Extraits de l’étude « The role of the brown bear Ursus arctos as a legitimate megafaunal seed disperser« , janvier 2021 (Alberto García‑Rodríguez, Jörg Albrecht , Sylwia Szczutkowska , Alfredo Valido , Nina Farwig & Nuria Selva). 

Le rôle de l’ours brun en tant que facteur de dispersion des graines

Les grands frugivores semblent avoir un rôle particulièrement important dans la connexion des populations de plantes en augmentant le flux d’échange de gènes par la dispersion des graines. Ces grands frugivores ont un rendement de dispersion des plantes variable qui dépend de deux facteurs : la contribution qualitative et la contribution quantitative à la dispersion des graines. Le paramètre quantitatif est lié au nombre de graines dispersées, le paramètre qualitatif est lié à la probabilité qu’une graine dispersée germera, survivra et deviendra une plante adulte, ce qui dépend de l’effet du passage dans le système digestif et du dépôt dans un micro-habitat favorable. Les vrais dispersants sont les animaux qui combinent à la fois la quantité et la qualité de la dispersion. Alors que de nombreuses études de dispersion ciblaient les oiseaux et les mammifères moyens dans les zones tropicales, peu d’études concernaient l’effet des grands frugivores en milieu tempéré. Leur déclin au cours des derniers siècles a pu dégrader la dispersion de plantes avec un effet négatif sur la régénération, la structure de population, la diversité génétique et leur trajectoire évolutive. C’est la raison de cette étude.
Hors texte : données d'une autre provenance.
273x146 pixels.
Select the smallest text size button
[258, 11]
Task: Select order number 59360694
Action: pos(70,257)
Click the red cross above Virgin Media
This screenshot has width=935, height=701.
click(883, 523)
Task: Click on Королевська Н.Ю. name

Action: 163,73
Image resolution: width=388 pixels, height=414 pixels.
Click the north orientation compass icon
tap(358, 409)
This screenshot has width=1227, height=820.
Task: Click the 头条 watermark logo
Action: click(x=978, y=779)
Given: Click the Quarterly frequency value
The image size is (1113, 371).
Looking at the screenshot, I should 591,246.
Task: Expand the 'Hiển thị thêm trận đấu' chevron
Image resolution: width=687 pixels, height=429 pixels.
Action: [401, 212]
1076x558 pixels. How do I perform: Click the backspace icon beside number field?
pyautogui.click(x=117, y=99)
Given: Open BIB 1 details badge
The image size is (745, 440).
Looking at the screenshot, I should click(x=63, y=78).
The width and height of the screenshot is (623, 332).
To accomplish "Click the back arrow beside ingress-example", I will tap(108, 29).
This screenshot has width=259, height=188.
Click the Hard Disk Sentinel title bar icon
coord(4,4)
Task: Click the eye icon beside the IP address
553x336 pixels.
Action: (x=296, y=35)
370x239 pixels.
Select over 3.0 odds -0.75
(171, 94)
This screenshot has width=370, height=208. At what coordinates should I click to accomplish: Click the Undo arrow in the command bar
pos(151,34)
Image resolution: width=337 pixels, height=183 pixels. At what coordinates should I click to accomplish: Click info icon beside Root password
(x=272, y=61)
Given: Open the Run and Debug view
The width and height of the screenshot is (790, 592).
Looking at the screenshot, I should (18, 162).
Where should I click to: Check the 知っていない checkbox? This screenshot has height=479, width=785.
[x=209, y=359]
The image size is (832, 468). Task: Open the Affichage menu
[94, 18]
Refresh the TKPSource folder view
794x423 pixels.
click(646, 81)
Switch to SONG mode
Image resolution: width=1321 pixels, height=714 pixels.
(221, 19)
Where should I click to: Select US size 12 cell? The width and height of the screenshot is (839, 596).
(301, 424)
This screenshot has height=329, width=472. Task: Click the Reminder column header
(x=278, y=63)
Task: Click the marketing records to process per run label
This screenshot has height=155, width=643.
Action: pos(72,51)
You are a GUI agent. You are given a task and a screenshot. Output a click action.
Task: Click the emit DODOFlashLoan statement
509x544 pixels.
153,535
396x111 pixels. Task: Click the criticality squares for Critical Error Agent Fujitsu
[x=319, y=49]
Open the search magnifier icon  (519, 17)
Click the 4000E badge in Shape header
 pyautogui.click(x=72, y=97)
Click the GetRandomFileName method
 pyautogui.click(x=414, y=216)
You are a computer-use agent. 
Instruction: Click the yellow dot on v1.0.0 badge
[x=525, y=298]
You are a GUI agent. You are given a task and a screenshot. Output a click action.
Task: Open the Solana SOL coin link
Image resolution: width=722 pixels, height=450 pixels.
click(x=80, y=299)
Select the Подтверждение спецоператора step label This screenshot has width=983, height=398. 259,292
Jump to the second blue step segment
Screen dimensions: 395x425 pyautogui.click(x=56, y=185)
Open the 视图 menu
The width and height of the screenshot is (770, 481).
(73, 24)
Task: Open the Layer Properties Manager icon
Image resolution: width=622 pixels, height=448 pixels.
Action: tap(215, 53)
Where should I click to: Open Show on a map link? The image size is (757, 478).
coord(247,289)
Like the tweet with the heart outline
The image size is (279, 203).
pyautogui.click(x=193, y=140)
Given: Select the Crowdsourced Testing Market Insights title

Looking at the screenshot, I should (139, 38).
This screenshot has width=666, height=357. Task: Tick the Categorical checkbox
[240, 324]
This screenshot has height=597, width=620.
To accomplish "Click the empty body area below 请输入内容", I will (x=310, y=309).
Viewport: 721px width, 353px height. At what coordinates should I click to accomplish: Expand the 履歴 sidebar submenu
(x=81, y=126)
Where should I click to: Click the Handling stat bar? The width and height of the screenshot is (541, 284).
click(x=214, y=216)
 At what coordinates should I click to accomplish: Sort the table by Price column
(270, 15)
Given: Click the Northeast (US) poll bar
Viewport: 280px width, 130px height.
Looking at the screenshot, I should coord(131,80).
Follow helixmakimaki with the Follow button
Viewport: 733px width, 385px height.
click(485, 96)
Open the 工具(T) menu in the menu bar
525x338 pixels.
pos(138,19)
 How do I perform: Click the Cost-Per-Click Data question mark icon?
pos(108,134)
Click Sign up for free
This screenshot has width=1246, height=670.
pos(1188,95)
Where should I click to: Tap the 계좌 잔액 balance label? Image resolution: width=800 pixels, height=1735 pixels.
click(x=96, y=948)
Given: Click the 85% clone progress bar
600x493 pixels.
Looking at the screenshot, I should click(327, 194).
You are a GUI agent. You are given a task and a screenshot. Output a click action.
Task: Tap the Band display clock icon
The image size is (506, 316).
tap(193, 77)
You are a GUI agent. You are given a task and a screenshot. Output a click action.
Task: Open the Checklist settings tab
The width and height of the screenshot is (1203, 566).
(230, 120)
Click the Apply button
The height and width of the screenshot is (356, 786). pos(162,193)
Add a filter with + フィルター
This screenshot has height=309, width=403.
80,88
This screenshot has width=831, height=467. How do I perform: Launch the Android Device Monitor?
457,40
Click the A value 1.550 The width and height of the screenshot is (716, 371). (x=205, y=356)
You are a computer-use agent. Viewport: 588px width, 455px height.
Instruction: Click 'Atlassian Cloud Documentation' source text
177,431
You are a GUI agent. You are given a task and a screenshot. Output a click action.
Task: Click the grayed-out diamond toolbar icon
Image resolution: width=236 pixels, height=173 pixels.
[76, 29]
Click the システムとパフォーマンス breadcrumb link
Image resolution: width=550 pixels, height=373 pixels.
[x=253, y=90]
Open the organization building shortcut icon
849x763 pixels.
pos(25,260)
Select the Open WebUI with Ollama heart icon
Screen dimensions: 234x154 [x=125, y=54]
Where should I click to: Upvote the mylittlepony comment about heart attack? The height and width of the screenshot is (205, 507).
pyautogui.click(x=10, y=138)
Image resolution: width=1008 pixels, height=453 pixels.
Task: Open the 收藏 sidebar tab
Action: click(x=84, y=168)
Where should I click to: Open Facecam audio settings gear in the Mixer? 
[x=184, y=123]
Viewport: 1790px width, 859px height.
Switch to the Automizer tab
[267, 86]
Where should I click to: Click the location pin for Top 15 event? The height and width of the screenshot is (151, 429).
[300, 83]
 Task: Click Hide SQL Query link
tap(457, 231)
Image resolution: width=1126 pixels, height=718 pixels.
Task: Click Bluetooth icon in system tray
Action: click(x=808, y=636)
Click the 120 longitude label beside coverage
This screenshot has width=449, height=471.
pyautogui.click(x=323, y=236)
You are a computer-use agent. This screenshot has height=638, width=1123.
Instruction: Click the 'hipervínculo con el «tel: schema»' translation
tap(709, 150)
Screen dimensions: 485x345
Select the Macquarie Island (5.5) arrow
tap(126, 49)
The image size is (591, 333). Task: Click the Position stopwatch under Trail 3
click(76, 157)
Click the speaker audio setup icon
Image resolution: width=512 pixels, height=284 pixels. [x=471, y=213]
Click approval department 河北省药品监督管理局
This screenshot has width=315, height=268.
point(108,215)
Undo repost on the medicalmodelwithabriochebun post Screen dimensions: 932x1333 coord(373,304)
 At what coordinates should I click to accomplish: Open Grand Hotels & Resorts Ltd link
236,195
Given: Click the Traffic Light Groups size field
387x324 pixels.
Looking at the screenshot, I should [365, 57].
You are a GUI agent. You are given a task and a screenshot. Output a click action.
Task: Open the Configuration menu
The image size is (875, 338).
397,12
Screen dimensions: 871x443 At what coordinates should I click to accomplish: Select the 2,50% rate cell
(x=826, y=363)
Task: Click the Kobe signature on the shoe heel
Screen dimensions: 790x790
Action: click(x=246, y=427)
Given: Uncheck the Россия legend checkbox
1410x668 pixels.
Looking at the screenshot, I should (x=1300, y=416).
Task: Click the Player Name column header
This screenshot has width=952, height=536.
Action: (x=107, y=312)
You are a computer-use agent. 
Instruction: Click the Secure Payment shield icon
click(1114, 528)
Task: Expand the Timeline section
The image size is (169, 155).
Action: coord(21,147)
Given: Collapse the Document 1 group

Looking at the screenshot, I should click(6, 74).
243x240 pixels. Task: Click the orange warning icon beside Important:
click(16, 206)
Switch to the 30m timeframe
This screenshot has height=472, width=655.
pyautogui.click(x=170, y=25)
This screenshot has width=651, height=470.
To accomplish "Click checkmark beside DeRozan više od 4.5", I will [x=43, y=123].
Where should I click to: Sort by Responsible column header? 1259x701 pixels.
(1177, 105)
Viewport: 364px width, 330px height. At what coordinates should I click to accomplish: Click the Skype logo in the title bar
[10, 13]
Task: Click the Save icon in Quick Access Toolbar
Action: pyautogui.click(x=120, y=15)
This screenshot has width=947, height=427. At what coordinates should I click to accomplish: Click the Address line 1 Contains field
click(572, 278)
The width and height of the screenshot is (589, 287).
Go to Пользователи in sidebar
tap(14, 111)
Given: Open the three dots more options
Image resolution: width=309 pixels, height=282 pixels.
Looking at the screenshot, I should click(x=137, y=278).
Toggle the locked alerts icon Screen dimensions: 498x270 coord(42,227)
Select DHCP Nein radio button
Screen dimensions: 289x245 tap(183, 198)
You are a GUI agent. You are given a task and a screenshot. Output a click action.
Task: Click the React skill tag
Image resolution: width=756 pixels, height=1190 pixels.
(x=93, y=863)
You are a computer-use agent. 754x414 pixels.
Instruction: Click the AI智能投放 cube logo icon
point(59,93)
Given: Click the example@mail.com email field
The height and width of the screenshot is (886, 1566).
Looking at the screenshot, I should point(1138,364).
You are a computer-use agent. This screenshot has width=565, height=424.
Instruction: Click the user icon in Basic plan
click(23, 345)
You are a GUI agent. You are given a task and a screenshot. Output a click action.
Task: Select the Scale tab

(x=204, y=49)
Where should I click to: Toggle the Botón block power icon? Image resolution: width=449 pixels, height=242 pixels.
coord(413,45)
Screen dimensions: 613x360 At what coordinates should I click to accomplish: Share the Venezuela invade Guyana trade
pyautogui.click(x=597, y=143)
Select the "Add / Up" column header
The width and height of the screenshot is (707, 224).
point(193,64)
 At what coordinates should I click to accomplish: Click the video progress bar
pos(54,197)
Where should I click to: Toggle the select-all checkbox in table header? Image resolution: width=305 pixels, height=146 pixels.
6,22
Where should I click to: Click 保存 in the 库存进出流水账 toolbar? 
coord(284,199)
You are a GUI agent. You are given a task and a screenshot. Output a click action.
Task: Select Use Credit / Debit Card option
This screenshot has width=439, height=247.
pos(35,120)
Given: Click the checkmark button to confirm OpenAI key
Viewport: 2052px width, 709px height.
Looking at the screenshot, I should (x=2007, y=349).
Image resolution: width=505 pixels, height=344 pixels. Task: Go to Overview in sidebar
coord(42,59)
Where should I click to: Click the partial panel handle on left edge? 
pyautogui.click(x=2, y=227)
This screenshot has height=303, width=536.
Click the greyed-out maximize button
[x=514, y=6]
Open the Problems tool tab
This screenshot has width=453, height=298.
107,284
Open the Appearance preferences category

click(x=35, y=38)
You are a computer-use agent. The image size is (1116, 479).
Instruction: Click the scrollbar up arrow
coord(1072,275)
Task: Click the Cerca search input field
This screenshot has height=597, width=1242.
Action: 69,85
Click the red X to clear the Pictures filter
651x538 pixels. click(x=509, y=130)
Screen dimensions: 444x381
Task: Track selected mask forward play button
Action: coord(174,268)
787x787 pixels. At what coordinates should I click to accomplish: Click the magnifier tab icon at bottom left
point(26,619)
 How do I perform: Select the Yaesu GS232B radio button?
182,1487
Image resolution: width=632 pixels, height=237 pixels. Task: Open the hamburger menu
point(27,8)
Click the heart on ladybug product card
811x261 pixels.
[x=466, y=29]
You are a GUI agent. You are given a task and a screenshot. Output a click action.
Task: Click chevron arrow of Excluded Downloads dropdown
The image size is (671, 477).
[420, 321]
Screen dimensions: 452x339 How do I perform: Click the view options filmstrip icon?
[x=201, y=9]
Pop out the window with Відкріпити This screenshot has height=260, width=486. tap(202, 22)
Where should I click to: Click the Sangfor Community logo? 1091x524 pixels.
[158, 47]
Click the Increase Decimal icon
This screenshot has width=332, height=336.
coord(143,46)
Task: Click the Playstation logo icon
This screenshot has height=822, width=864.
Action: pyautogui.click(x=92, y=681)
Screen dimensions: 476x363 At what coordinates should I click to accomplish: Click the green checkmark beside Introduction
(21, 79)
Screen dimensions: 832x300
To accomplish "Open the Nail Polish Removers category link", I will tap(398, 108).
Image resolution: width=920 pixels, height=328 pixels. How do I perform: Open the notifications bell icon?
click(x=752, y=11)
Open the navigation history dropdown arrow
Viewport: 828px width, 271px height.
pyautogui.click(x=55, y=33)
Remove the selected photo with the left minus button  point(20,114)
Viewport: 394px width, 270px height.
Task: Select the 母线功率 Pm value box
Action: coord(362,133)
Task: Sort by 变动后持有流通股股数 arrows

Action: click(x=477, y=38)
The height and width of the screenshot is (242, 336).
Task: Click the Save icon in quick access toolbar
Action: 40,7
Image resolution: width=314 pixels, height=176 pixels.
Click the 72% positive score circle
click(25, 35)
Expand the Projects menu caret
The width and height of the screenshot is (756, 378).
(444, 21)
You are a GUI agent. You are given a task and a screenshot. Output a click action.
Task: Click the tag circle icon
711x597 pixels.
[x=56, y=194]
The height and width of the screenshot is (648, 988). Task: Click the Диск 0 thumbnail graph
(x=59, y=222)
Notre objectif principal était d’évaluer le rôle de l’ours brun comme facteur de dispersion autant du point de vue de l’efficacité quantitative que qualitative. Nous avons identifié les fruits charnus mangés par l’ours à travers son entière aire de répartition, évalué la part de fruits consommé par l’ours et déterminé les effets de cette consommation sur la proportion et la vitesse de germination des fruits concernés.

Vaccinium myrtillus

Résultats

1. Efficacité quantitative

Les pourcentages de fruits charnus dans le régime de l’ours sont fortement corrélés à leur taux de présence sur le terrain. 101 espèces de fruits appartenant à 42 genres et à 24 familles sont mangées par l’ours. Du point de vue philogénétique, les Rosacées et les Ericacées sont les familles les plus fréquentes. Les genres les plus fréquents sont Rubus, Vaccinium, Prunus et Empetrum. L’espèce qui arrive en tête (21% des zones) est Empetrum nigrum (la camarine noire, un arbrisseau persistant de la famille des Ericacées, présente dans les zones tempérées et froides de l’hémisphère boréal). Viennent ensuite Vaccinium myrtillus (20%), la myrtille, puis Vaccinium vitis-idaea (18%), l’airelle rouge. L’étude a montré que les fruits charnus constituent une moyenne de 26% en volume du régime de l’ours sur l’ensemble des zones étudiées. Pour la myrtille par exemple, on a trouvé jusqu’à 2000 graines par crotte dont 99% intactes ce qui révèle l’importance de l’efficacité de dispersion quantitative de l’ours.

2. Efficacité qualitative

Les graines récupérées dans des crottes d’ours ont été plantées et leur germination a été comparée à celle de graines non ingérées par l’ours.  Les graines ingérées par l’ours avaient une meilleure probabilité de germination (66%) par rapport à celles épulpées manuellement (56%), ces dernières ayant de meilleures probabilités que celles plantées avec leur chair (26%) ce qui prouve une importante efficacité qualitative.

Conclusion

L’ours s’avère donc être un excellent disperseur de graines et avoir un impact substantiel sur la régénération des plantes dans tous les biomes où il est présent. L’ours doit être reconnu comme l’un des rares grand dispersant de graines dans les zones tempérées et boréales.